What you have to do:
Add 22 to every coordinate value in the answers and write out the listing again, from the line containing "You are a GUI" through the line containing "Action: click(x=298, y=302)", both included. Keep the requests and all other lines as they are.

Material provided start

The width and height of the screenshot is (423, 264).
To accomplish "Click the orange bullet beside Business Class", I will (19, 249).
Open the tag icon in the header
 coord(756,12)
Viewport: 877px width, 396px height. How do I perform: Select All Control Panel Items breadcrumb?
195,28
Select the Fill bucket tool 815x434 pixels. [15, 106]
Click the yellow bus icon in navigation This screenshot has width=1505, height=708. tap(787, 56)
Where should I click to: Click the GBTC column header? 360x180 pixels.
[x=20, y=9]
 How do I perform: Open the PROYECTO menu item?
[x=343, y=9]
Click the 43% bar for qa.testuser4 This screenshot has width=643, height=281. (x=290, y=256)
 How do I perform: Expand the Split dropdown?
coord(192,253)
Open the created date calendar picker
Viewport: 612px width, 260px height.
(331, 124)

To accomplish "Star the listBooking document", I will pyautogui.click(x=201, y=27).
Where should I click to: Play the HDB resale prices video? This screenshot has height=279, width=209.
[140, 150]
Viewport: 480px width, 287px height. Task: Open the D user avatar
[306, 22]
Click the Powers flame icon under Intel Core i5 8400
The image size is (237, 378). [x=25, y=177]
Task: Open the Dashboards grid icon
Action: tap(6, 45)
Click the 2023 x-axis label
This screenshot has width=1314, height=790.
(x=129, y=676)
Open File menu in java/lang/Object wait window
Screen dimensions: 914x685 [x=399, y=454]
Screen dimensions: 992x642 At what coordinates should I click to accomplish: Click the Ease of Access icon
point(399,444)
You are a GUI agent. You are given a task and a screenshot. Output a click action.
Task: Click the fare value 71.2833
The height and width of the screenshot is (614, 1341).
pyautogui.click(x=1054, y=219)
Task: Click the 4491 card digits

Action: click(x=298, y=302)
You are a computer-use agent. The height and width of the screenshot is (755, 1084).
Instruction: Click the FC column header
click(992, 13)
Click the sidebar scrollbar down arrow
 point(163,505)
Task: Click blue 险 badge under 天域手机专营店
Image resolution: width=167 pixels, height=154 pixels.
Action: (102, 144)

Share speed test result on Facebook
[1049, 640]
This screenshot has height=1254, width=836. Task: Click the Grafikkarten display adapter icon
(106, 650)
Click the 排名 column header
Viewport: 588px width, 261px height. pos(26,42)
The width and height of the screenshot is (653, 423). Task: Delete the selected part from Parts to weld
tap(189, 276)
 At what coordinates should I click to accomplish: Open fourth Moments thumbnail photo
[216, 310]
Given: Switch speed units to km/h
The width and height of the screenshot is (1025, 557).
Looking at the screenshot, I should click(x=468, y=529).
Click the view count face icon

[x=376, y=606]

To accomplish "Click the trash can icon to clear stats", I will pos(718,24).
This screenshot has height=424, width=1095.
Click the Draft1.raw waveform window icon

Material provided end

Exercise solution:
You are a GUI agent. You are given a task and a screenshot. Output a click action.
Task: Click the fare value 71.2833
The height and width of the screenshot is (614, 1341).
pyautogui.click(x=1076, y=241)
Task: Click the 4491 card digits

Action: click(x=320, y=324)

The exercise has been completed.